====== Page

Bio: (1908-2006) Canadian-American economist and political scientist. John Kenneth Galbraith graduated in agronomy from the University of Toronto and completed his master's and doctoral studies in agricultural economics at the University of Berkeley. He taught at several universities but had the greatest and most fruitful period of his career at Harvard University, where he taught economics. In addition to his scientific career, he also had a fruitful political career, serving in the administrations of four American presidents, and he was also the US ambassador to India.
Galbraith is the author of a large number of books and articles in various fields, but the most important works for sociology are his famous economic trilogy: American Capitalism (1952), Affluent Society (1958), and The New Industrial State (1967), as well as the book The Anatomy of Power (1983). In American Capitalism Galbraith argues that a decentralized private economy has led to a huge increase in productivity and innovation. Since the tendency to concentrate and enlarge capital is inevitable, it is necessary to establish a counterweight to that process. Instead of anti-monopoly laws, it is much more effective, as a counterweight, to increase the power of consumers, unions, and government, in order to control monopolists.

============
====== Available data

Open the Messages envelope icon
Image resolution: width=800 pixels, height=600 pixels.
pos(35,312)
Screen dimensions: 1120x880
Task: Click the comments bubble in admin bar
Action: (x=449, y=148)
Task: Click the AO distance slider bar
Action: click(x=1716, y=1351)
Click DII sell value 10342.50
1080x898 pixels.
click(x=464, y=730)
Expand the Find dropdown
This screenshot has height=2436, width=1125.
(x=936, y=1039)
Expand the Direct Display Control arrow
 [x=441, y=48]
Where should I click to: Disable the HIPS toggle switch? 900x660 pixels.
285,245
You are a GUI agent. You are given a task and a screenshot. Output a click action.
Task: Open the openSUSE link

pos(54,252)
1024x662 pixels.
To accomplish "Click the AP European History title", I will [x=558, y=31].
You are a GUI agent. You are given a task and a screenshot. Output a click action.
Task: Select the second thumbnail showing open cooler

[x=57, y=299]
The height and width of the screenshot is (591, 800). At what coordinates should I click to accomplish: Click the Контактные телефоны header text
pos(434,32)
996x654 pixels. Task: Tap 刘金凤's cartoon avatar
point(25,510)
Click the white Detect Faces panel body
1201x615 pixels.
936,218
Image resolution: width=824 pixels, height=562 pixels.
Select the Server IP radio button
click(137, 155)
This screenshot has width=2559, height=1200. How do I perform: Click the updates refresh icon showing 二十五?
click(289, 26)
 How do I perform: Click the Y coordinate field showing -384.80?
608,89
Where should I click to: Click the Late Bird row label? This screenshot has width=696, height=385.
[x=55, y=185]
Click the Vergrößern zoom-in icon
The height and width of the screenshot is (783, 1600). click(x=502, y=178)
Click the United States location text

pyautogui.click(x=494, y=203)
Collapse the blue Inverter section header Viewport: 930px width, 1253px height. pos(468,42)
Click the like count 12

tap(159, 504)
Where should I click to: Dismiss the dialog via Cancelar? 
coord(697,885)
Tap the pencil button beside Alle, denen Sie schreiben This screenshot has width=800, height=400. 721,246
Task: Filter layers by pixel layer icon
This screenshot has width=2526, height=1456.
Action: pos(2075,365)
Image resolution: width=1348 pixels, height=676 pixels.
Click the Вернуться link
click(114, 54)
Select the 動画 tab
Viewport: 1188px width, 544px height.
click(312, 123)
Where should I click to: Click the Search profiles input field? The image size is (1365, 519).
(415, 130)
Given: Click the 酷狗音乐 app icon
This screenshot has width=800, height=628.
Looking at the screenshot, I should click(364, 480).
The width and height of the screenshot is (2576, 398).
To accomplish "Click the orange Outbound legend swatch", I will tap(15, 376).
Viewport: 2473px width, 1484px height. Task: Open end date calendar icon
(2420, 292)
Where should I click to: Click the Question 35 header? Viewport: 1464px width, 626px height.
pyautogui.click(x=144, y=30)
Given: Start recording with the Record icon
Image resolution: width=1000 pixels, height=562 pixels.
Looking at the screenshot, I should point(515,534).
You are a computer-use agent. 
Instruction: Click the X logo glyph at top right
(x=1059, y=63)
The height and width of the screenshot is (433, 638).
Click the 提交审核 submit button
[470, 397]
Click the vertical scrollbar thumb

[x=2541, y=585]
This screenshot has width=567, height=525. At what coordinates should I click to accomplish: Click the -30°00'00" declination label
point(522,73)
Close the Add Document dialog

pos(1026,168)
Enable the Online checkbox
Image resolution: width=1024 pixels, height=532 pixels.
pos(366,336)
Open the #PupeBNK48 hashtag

============

_Task requirements_:
(1) Copy the rows verbatim, beginning at the first line of the rows and stopping after the line that contains "pos(54,252)".
(2) Write what comes next in the text about John Kenneth Galbraith, picking up after its last sentence.
The text about John Kenneth Galbraith has no connection to the rows.

_Answers to each task_:
(1)
Open the Messages envelope icon
Image resolution: width=800 pixels, height=600 pixels.
pos(35,312)
Screen dimensions: 1120x880
Task: Click the comments bubble in admin bar
Action: (x=449, y=148)
Task: Click the AO distance slider bar
Action: click(x=1716, y=1351)
Click DII sell value 10342.50
1080x898 pixels.
click(x=464, y=730)
Expand the Find dropdown
This screenshot has height=2436, width=1125.
(x=936, y=1039)
Expand the Direct Display Control arrow
 [x=441, y=48]
Where should I click to: Disable the HIPS toggle switch? 900x660 pixels.
285,245
You are a GUI agent. You are given a task and a screenshot. Output a click action.
Task: Open the openSUSE link

pos(54,252)

(2)
The book Affluent Society describes the disparity between the enormous wealth and consumer potential of the largest part of American society, and on the other hand, inadequate state investment in public goods: infrastructure, education, transport, ecology, etc. This book also emphasizes the new feature of modern corporations that survive, above all, creating new needs, and not only, as before, passively responding to the already existing needs of consumers.
In the book The New Industrial State, Galbraith concludes that in the modern age, large corporations are led and controlled by employed bureaucratic technocrats, while owners have less and less power. The technocratic non-proprietary elite, which Galbraith calls “technostructure”, exert actual control over corporations, and they primarily strive to survive, thrive, and maintain independence, while less interested in profit maximization. Management, marketing, and connections with politicians are key resources of this group. Galbraith differed from most economists in that he did not believe that the essence of a good economy was the maximization of GDP, but it was much more important to build social harmony and meet the real needs of the people.
In The Anatomy of Power, Galbraith introduces a typology of three basic types of power: compensatory power that buys subordination, condign power where subordination is achieved by making alternatives worse choices, and conditioned power where subordination is achieved by persuasion. Sources of power can be: personality (leadership), wealth, and organization. In earlier societies, the most common source of power was compensatory power combined with leadership, while in modern societies, conditional power, combined with organization, was dominant as a source of power. The organizations that are the most important sources of power in modern society are: the government, military, religion, and the press.
American Capitalism: The Concept of Countervailing Power (1952);
The Great Crash 1929 (1954);
The Affluent Society (1958);
The New Industrial State (1967);
The Anatomy of Power (1983).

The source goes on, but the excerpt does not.